If you want a single lens for comparing how seriously automakers take electrification, look at how they get their battery cells. Because the cell is the costliest and most supply-constrained part of an EV, the make-or-buy decision is one of the clearest signals of strategy a company emits — and the filings make it legible.

Picture a spectrum. At one end, an automaker simply buys finished cells from a supplier under contract. It is capital-light and flexible, but it leaves cost, supply security, and chemistry roadmap in someone else's hands. At the other end, the automaker builds and operates cell plants entirely on its own — maximum control, maximum capital and technical risk. Most of the industry lands somewhere in between.

GM is a useful anchor for the middle of that spectrum. Its Form 10-K, filed January 27, 2026 for the year ended December 31, 2025, describes "integrated supply chain development, including battery cell production from Ultium Cells," which earlier filings identify as "an equally owned joint venture with LG Energy Solution." The record is on sec.gov, indexed by EdgarBeast. Equal ownership is the defining detail: GM shares the capital and imports cell-making expertise while keeping real control.

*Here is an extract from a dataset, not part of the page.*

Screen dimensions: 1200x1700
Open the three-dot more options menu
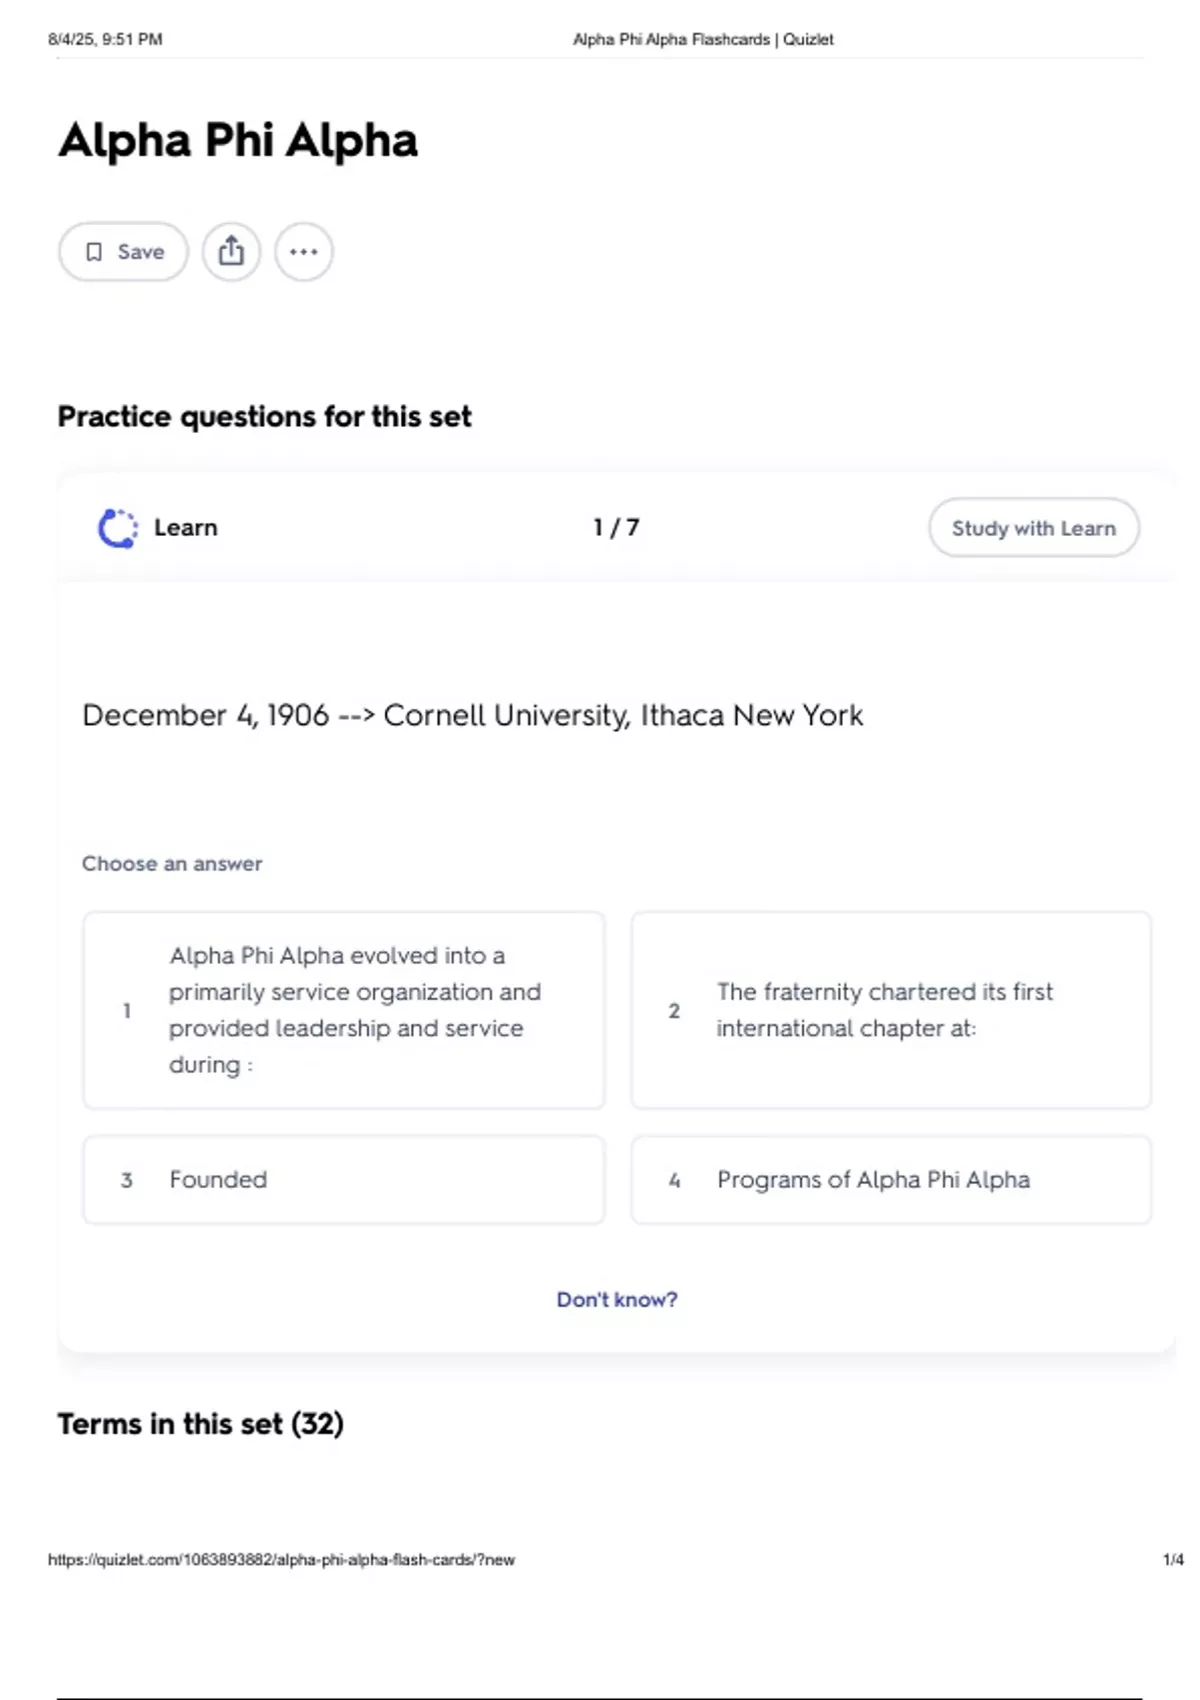pyautogui.click(x=304, y=252)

The joint-venture middle exists because the two ends each have a fatal flaw for a serious EV program. Pure buying leaves you exposed when cells are scarce and your supplier's other customers come first. Pure building demands electrochemistry depth and tens of billions in capital that automakers historically did not have. The JV splits the difference: shared cost, shared risk, partner expertise, and a seat at the chemistry table.

So when you compare automakers, place each on this spectrum. A company still buying all its cells is treating the battery as a procured input; one co-owning or building is treating it as core technology worth bending its balance sheet around. The filings tell you which — and the position on the spectrum is a strategy statement in itself.